■ **Task description**
Up to and including the line with "The height and width of the screenshot is (576, 1024).", restate the material below word for word, beginning with its first line.

■ **Extracted material**
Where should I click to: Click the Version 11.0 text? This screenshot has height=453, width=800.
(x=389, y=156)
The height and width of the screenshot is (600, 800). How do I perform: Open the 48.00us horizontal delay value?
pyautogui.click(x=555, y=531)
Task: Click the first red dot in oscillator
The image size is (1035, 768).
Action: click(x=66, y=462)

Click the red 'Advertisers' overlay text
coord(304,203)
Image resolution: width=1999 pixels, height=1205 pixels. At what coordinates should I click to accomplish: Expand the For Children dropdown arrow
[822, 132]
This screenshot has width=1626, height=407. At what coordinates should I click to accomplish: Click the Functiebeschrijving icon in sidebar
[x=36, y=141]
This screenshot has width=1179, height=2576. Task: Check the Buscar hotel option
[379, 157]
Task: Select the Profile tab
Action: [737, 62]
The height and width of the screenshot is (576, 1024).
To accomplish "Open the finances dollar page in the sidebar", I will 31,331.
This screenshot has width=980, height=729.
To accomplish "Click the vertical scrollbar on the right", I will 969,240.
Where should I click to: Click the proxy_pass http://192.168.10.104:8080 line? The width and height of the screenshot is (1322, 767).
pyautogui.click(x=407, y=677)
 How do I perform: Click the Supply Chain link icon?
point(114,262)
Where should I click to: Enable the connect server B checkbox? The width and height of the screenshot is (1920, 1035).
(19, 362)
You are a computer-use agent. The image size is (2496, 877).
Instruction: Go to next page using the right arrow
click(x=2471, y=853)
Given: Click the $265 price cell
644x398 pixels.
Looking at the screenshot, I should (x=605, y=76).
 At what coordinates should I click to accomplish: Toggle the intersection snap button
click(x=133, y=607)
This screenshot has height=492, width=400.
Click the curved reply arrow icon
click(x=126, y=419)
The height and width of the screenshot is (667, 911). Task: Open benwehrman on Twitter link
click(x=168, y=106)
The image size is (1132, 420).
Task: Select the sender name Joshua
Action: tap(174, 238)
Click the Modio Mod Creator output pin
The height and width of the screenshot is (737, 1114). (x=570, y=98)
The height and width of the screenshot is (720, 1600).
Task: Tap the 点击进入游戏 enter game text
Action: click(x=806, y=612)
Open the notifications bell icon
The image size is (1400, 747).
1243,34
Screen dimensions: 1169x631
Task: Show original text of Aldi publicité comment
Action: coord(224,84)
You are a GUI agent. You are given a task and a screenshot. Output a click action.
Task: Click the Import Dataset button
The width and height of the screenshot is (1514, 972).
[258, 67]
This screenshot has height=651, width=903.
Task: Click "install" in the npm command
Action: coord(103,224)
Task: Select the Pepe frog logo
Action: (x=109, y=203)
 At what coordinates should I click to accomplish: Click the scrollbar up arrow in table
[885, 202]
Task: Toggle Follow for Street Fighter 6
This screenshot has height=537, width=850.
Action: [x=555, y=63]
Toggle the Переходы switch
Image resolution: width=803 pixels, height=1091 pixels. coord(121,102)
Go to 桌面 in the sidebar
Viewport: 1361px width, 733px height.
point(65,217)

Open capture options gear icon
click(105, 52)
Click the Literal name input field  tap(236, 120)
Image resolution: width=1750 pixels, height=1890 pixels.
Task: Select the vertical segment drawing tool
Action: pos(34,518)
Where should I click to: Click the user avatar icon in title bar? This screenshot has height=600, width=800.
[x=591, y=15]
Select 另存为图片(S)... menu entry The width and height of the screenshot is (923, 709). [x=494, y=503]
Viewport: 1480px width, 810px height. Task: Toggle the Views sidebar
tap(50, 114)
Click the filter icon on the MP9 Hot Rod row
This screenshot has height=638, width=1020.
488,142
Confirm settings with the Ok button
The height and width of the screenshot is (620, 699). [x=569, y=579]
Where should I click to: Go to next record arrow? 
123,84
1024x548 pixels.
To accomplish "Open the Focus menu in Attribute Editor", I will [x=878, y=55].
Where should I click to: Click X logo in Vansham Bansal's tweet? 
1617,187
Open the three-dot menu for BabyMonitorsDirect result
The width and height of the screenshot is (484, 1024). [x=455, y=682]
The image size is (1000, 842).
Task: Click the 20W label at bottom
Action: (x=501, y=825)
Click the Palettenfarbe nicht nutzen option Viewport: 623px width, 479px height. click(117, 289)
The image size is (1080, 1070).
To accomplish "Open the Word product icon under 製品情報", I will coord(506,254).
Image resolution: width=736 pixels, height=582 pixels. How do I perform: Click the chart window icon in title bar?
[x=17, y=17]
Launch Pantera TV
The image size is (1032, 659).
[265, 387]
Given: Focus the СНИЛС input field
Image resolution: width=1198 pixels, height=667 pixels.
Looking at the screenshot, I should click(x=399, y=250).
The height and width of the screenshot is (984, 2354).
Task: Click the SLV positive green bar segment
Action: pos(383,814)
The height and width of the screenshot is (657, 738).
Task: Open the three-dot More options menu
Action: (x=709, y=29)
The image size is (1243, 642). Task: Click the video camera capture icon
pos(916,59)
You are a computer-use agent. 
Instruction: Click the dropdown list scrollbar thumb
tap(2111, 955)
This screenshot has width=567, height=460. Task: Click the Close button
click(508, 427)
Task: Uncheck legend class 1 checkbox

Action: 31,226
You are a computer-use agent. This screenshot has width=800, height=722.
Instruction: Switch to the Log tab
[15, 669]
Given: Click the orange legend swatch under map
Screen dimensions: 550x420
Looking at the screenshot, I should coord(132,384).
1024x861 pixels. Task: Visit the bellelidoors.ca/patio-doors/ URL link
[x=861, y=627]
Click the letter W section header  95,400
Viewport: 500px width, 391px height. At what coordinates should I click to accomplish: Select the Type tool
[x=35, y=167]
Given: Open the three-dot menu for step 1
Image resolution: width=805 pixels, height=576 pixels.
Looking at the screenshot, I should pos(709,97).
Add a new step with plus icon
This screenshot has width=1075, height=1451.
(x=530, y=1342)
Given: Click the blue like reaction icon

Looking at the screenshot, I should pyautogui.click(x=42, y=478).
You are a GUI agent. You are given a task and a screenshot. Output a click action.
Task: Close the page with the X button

■ **Answer for this exercise**
Where should I click to: Click the Version 11.0 text? This screenshot has height=453, width=800.
(x=389, y=156)
The height and width of the screenshot is (600, 800). How do I perform: Open the 48.00us horizontal delay value?
pyautogui.click(x=555, y=531)
Task: Click the first red dot in oscillator
The image size is (1035, 768).
Action: click(x=66, y=462)

Click the red 'Advertisers' overlay text
coord(304,203)
Image resolution: width=1999 pixels, height=1205 pixels. At what coordinates should I click to accomplish: Expand the For Children dropdown arrow
[822, 132]
This screenshot has width=1626, height=407. At what coordinates should I click to accomplish: Click the Functiebeschrijving icon in sidebar
[x=36, y=141]
This screenshot has width=1179, height=2576. Task: Check the Buscar hotel option
[379, 157]
Task: Select the Profile tab
Action: [737, 62]
The height and width of the screenshot is (576, 1024).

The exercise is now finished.